Extract exactly the range of lines bounded by the line containing "Screenshot is 430x2327." and the final line of the listing, both ends included, and no other lines.

--- Given entries ---
----------

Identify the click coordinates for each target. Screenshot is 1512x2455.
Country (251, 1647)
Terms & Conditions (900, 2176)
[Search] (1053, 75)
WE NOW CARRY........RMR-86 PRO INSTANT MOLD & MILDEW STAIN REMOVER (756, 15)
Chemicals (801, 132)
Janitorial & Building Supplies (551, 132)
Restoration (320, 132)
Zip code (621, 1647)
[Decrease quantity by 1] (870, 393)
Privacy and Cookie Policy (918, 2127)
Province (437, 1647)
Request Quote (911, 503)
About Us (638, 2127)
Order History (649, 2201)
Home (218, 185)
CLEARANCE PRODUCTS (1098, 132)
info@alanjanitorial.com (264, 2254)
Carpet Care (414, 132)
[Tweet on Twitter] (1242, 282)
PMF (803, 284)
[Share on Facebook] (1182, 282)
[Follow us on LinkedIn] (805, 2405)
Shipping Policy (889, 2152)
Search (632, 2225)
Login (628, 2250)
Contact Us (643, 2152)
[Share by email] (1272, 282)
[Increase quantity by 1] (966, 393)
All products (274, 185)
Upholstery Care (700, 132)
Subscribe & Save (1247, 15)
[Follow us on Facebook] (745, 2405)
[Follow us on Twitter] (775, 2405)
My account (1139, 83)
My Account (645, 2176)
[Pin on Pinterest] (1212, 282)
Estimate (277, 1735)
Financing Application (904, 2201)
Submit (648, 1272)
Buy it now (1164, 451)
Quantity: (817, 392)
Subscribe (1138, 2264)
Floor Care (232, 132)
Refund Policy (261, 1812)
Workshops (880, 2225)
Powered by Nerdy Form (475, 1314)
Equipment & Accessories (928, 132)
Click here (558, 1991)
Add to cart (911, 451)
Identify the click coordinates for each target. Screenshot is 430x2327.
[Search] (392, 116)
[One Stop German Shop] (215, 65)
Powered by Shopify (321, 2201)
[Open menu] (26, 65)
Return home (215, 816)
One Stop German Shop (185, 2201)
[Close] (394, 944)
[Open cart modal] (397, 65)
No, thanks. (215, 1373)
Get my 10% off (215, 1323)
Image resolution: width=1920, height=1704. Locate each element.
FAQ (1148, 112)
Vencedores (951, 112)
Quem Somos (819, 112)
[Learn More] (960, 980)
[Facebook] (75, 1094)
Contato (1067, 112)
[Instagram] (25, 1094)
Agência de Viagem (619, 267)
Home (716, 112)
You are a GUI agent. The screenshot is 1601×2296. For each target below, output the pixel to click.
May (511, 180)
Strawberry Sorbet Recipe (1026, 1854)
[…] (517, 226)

----------

--- Answer space ---
Identify the click coordinates for each target. Screenshot is 430x2327.
[Search] (392, 116)
[One Stop German Shop] (215, 65)
Powered by Shopify (321, 2201)
[Open menu] (26, 65)
Return home (215, 816)
One Stop German Shop (185, 2201)
[Close] (394, 944)
[Open cart modal] (397, 65)
No, thanks. (215, 1373)
Get my 10% off (215, 1323)
Image resolution: width=1920, height=1704. Locate each element.
FAQ (1148, 112)
Vencedores (951, 112)
Quem Somos (819, 112)
[Learn More] (960, 980)
[Facebook] (75, 1094)
Contato (1067, 112)
[Instagram] (25, 1094)
Agência de Viagem (619, 267)
Home (716, 112)
You are a GUI agent. The screenshot is 1601×2296. For each target below, output the pixel to click.
May (511, 180)
Strawberry Sorbet Recipe (1026, 1854)
[…] (517, 226)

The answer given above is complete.